Crimea attacks increase pressure on Russia

Two attacks on Russian military bases in Crimea in the last week have boosted Ukrainian morale and put Russia under pressure eight years after Moscow’s humiliating annexation of the peninsula.

The Russian Defense Ministry announced on Tuesday that a “sabotage action” produced a series of explosions in an ammunition store near the village of Dzhankoi, and also caused damage to a railway.

Ukrainian authorities did not claim responsibility for this attack, but Presidential Chief of Staff Andriy Yermak spoke on Twitter about a “demilitarization action” by the Ukrainian armed forces, using the same terminology that Russia uses to justify the invasion.

This incident came a week after another attack on a Russian air base in Crimea, which was described as a “well-prepared special job” by a Ukrainian official who declined to speak his name.

For analyst Oliver Alexander, these attacks, which he believes may have been carried out with ballistic missiles, are undermining Russian morale and raising the spirits of the Ukrainian side.

“Crimea was a relatively safe place for the last six months, but that is not so anymore. This increased the pressure on the Russians,” Alexander explained.

Concern is also growing among Russian tourists visiting the region, known for its beaches.

On the other hand, the adviser to the Ukrainian presidency, Mikhailo Podoliak, called for the “dismantling” of the Kerch bridge, which opened in 2018, and which links Russia with the peninsula from the east. This heightens fears in Moscow that it will become a legitimate military target.

– ‘Coherent counter-offensive’ –

The Institute for the Study of War in Washington, United States, explained that the target of Tuesday’s attack was a key supply center for Russian troops in southern Ukraine.

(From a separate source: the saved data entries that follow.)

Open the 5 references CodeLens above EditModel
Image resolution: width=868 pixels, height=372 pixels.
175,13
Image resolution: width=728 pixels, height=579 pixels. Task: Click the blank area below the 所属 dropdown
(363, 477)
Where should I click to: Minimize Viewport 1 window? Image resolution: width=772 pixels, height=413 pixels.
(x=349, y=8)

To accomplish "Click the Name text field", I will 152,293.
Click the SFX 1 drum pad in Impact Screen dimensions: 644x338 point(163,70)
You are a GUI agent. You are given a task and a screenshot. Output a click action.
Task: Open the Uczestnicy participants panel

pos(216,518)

Experts say last week’s attacks are part of “a coherent Ukrainian counteroffensive”, cutting off supply lines along the Dnieper River.

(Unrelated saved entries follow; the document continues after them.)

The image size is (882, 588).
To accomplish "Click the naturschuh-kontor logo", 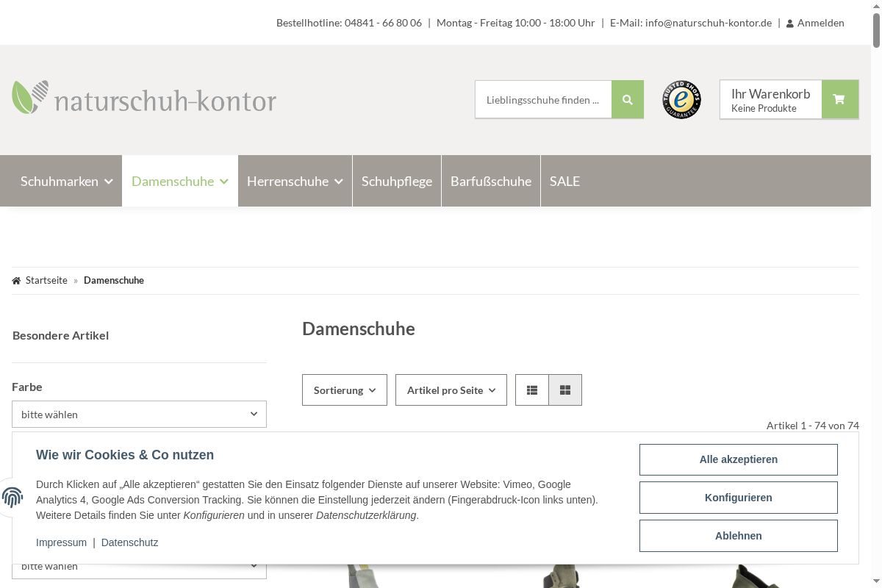I will pyautogui.click(x=144, y=98).
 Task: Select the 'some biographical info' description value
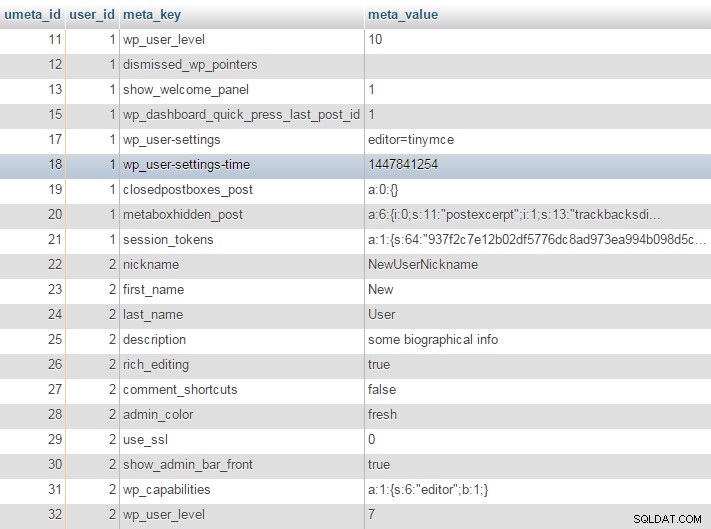click(433, 339)
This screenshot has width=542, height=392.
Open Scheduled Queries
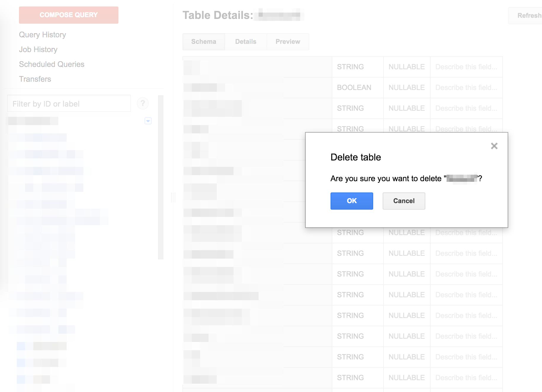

Ukraine says it has regained control of dozens of villages on the southern front and destroyed strategic points such as bridges.

There were also explosions in cities occupied by Russian troops, believed to have been carried out by saboteurs.

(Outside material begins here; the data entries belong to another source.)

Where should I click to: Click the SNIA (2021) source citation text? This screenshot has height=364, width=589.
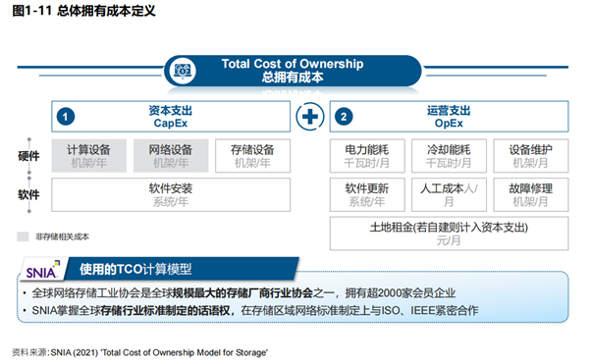point(159,353)
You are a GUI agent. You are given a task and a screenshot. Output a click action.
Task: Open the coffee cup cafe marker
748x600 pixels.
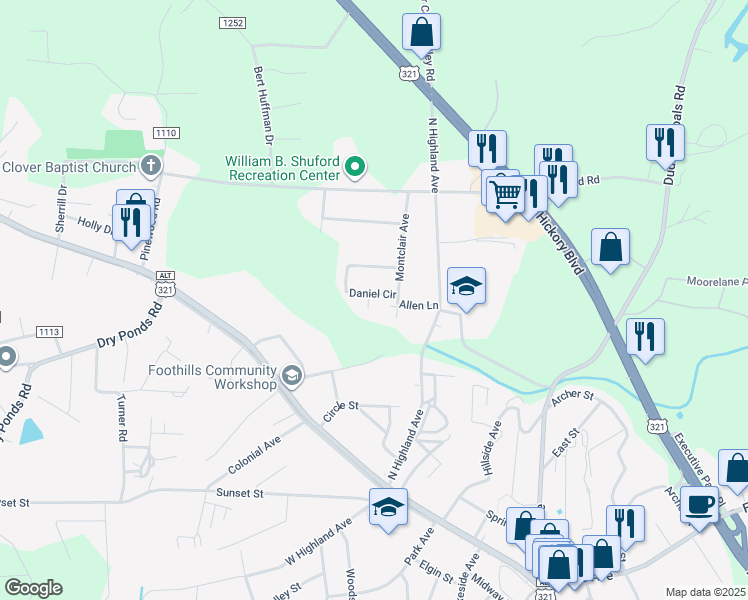tap(699, 507)
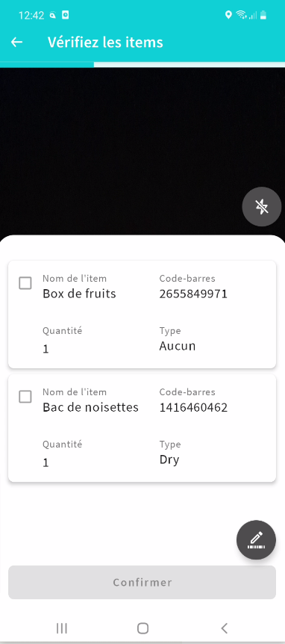Tap the Android home button

point(143,628)
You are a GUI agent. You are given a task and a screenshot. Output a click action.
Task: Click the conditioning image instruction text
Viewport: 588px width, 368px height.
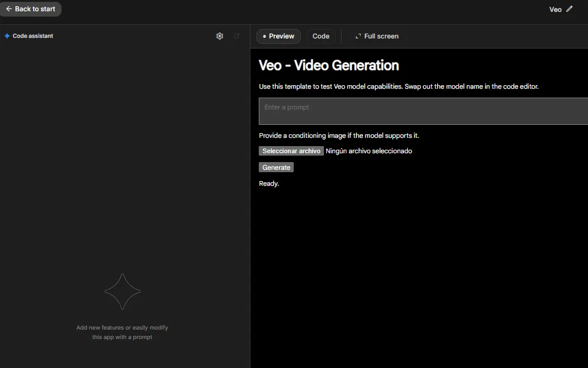339,135
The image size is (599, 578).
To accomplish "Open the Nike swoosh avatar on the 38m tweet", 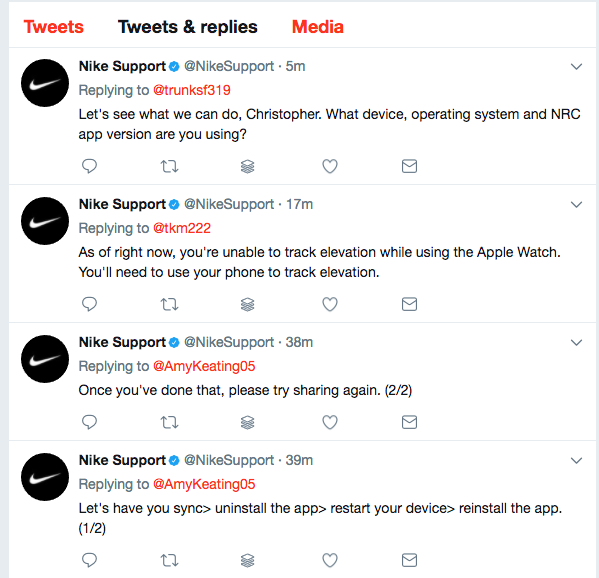I will coord(45,359).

On Wednesday (17), Ivan Fedorov, mayor of Melitopol, a Russian-occupied city near the Crimean peninsula, said two explosions disrupted Russian television.

The UK Ministry of Defense said these actions would raise the concern of Russian commanders in Crimea as the peninsula functions “as a rear base” for the offensive.

In the opening hours of the invasion, Russia used the peninsula to advance into southern Ukraine and take Kherson, the largest Ukrainian city under its control.

This also allowed Russia to create a land corridor between southern and eastern Ukraine that had been controlled by pro-Russian rebels since before the war.

As the conflict progresses, many Ukrainians are not content just to regain pre-invasion positions, but also want Crimea.

“Most citizens of the terrorist state [Rússia] They begin to understand that Crimea is no place for them,” Ukrainian President Volodymyr Zelensky said in his daily message on Tuesday.